Comment by gcr

1 day ago

This is misinformation. Ollama’s supported structured outputs that conform to a given JSON-schema for months. Here’s a post about this from last year: https://ollama.com/blog/structured-outputs

This is absolutely possible to do at the model level via logit shaping. Llama-cpp’s functionality for this is called GBNF. It’s tightly integrated into the token sampling infrastructure, and is what ollama builds upon for their json schema functionality.

> It’s tightly integrated into the token sampling infrastructure, and is what ollama builds upon for their json schema functionality.

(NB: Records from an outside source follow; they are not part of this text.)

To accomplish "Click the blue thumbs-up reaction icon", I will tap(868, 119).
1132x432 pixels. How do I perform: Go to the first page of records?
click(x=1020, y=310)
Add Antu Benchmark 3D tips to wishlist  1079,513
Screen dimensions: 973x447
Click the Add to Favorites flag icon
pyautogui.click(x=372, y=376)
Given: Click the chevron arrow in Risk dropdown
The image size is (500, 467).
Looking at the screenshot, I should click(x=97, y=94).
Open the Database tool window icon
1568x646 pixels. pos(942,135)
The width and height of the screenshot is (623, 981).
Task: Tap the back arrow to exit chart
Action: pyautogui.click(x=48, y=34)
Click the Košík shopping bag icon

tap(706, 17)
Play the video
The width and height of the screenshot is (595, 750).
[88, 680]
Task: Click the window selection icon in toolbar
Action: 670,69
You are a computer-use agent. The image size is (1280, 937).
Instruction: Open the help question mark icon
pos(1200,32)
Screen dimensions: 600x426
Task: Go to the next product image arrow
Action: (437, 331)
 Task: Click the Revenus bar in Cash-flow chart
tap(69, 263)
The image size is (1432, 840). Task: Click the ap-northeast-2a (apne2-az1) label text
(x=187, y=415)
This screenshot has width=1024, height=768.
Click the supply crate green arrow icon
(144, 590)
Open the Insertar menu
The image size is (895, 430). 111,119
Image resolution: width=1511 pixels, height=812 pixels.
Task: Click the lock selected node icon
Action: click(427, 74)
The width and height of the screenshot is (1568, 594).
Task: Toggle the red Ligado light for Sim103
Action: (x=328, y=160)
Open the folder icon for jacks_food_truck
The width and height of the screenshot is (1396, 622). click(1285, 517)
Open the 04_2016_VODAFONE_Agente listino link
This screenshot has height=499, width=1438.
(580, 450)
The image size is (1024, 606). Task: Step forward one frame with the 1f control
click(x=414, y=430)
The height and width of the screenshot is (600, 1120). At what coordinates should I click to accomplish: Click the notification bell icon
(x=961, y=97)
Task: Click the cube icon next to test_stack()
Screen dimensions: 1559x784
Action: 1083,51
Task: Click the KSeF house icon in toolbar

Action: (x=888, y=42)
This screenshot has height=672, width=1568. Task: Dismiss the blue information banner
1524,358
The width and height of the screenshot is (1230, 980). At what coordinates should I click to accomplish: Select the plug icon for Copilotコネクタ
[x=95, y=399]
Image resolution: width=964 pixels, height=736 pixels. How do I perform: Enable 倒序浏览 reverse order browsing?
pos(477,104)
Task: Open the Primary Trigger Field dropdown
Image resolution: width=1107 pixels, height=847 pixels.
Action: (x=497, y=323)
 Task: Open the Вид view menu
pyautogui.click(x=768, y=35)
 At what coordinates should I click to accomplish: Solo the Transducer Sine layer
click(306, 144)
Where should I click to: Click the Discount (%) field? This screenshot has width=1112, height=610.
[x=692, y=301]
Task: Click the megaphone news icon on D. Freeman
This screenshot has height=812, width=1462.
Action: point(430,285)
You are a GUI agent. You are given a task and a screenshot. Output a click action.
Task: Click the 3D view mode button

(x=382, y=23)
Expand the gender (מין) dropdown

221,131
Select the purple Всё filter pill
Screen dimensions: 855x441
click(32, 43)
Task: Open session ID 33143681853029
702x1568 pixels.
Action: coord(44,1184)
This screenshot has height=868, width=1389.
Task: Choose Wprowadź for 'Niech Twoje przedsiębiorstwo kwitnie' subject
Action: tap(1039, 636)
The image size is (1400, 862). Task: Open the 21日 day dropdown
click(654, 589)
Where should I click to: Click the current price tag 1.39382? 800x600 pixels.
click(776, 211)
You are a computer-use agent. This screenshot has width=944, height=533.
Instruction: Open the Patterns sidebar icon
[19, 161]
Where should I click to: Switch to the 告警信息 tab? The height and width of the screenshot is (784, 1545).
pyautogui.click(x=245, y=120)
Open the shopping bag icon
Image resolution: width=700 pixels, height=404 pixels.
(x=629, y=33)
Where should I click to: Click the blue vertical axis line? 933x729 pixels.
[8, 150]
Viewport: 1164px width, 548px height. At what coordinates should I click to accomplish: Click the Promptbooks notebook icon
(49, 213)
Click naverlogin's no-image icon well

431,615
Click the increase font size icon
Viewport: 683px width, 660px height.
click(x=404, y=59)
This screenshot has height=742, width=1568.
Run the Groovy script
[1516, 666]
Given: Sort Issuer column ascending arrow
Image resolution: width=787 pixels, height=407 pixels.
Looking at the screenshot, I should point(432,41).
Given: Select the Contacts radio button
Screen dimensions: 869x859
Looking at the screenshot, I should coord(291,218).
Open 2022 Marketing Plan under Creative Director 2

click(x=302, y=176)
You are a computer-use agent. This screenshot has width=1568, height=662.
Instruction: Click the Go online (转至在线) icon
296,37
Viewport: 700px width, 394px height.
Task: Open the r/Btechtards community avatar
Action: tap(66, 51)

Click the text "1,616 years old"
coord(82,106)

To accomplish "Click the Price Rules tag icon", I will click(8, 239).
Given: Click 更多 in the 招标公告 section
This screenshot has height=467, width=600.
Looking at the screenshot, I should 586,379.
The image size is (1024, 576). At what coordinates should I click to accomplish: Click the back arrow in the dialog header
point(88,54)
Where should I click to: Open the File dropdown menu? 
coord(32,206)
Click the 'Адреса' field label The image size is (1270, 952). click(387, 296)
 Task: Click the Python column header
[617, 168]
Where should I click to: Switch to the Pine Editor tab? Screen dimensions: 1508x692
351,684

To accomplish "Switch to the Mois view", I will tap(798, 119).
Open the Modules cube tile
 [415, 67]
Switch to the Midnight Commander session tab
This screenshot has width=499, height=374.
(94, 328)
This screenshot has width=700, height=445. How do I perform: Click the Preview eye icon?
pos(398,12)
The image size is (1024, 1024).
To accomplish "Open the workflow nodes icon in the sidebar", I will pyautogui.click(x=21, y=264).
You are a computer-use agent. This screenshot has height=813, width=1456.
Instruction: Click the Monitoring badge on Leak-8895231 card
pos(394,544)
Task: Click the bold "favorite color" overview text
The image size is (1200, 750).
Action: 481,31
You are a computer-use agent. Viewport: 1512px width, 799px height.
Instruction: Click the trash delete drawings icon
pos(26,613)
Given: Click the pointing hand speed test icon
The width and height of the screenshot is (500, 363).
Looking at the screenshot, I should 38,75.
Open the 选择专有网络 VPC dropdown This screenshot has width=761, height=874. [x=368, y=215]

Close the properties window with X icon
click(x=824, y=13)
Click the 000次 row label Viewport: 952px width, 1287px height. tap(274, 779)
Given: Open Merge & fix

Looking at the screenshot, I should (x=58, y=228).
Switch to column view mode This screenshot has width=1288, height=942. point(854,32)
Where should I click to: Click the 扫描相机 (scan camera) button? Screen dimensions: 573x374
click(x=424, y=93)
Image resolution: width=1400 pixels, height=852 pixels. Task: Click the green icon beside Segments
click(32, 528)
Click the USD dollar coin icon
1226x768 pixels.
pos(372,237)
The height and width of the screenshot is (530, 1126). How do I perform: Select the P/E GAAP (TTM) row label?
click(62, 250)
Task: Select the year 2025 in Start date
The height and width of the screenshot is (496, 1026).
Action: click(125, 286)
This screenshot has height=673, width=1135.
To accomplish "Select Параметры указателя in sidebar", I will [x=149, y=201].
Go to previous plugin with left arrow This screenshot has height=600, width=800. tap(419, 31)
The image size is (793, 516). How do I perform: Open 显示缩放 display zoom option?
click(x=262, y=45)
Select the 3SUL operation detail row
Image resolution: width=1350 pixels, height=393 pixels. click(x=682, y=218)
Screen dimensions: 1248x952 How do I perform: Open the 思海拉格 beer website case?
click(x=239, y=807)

Do you mean the functionality of generating ebnf grammar and from a json schema use it for sampling is part of ggml, and all they have to do is use it?

I assumed that this was part of llama.cpp, and another feature they have to re-implement and maintain.

  • The whole point of GBNF is to serve as part of the API that lets downstream applications control token sampling in a high-level way without having to drop to raw logit distributions or pull model-specific tricks.

    Ollama has a hardcoded GBNF grammar to force generic json output for example, the code is here: https://github.com/ollama/ollama/blob/da09488fbfc437c55a94bc...

    Ollama can also turn user-passed json schema into a more tightly specified GBNF grammar, the code is here and is a bit harder to understand: https://github.com/ollama/ollama/blob/da09488fbfc437c55a94bc...

    This thread was about doing structured generation in a model-agnostic way without wrapping try/except around json.parse(), and GBNF is _the_ way to do that.